Chamomile From Stormwater

by Spencer Jewell

Pruned by lakewater & terror-struck by the stars or the storm 
or something far more human, I wed the shape of disaster as early as 
infancy – devoted to that monstrous ache that settled in my stomach 

as the roof was clawed off by fits of lightning and loneliness.
I wasted nineteen years running to find the place where the grass 
meets the sea. Now, on the hour hand that fells the angels like

a bird speared by the reach of wych elm, I find myself split in 
two by the horizon and left behind, alone in the eye of a hurricane
with as much claim on my being as the man who poured 

saltwater into my irises on that fateless summer day, pleading the 
ocean to pray for me in all the ways he never could. I walk blind and 
backwards through time as though chasing a dead rabbit into a 

landmine, coming to know the slow descent of arcus clouds 
that settle above the waves of Bay St. Louis like syruped figs over 
just-warm toast. My mother sits across from me in the corner 

booth of a dimly-lit diner as we watch crimson crawl across 
the water. After riding out Katrina in Mississippi, the two of us 
took up storm chasing and never stopped to catch our 

breaths. Nineteen years of life on the road, nineteen winters 
cold across the country, both of us just wild horses limping past the
front porch of our lives in search of a dawn that will never break 

to save us. Remember the market in Oak Grove we crashed into 
last autumn? The stag heads that hung from the wall over cans of jellied 
cranberries and pineapple rings? Remember the rooms of jazz 

we resided in all November? The moon’s smooth tidal pull against 
the sweet bluegrasses of our earth? Our dreams of science fiction, our 
indigo flames, the wandering breaths of disaster steady at our backs?

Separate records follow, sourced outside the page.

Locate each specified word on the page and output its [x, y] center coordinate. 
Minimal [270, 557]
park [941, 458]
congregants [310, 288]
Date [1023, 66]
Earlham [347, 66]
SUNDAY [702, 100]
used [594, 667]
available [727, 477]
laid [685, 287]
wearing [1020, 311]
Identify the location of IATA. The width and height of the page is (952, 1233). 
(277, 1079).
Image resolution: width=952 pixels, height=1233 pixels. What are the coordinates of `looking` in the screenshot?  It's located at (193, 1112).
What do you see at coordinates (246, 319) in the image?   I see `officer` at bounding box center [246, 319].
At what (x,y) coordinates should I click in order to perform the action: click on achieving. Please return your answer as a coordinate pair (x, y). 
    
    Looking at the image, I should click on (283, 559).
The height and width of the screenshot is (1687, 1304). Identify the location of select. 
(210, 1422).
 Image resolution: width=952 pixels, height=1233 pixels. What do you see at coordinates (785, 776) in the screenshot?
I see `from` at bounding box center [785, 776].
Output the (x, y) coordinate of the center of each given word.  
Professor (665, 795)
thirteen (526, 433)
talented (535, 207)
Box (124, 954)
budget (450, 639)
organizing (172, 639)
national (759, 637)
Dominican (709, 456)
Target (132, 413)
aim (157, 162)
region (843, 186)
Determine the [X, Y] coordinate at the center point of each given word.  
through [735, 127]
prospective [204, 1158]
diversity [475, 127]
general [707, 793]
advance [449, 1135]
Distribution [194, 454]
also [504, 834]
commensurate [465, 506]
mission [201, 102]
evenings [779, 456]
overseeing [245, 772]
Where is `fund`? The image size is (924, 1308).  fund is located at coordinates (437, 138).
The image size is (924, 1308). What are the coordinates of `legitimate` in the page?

I’ve waited like a stitched violet on the verge of surrender,
lulling hurricanes to sleep in my lap – waves folding softly in prayer
to those monstrous, midnight gods of violence I grew up adoring.

Truth is an invasive desire for any rootless species, and I am crawling 
like kudzu toward the last place I left it. When I find myself falling back into 
the floodwaters of my childhood, I am only real when reflected in my 

mother’s eyes. Every storm we endured in the South taught me that 
the only way to reconstruct history is to write myself out of it, so this time 
let the world end during a nice breakfast. Let me rebuild the banks of 

our story from the very beginning, steeping chamomile in stormwater 
and pouring a mug for my mother with a shakiness of hand that spells out: 
I forgive you. I’m sorry, with enough apologies brewed to stretch around the 

booth three times. Jesus, let us drink to the end. Then, one last hunt 
through the backwoods of Mississippi, tracing each stream back into my palms 
before our first family’s levees were ever overrun. Katrina, I’m a writer 

because I see myself in all the landscapes you ravaged, and because 
I know eyes like yours. I have loved at your mercy every day of my life. I have 
worshiped you at your most merciless. Your psalms have absolved 

and unearthed me, and I can no longer live in a world that isn’t spinning. 
I was born to listen to your stories on this front porch, beneath the Spanish moss. 
Stay with me. I’m trying to arrive at the truth from the side, so it won’t see me 

coming. Nightly, I am serenaded by your helpless horizons. You return in 
my dreams: the first set of stormy eyes I ever adored. Mother, you are the hardest 
home I’ve stumbled into, and I will be searching for you for a very long time.


Spencer Jewell (she/her) is currently a student and creative nonfiction editor in Bellingham, Washington. She has self published six poetry books, lived in seven states, and considers herself to be an almond croissant connoisseur. Right now, she’s probably hosting a tea party or praying for rain from her kitchen window.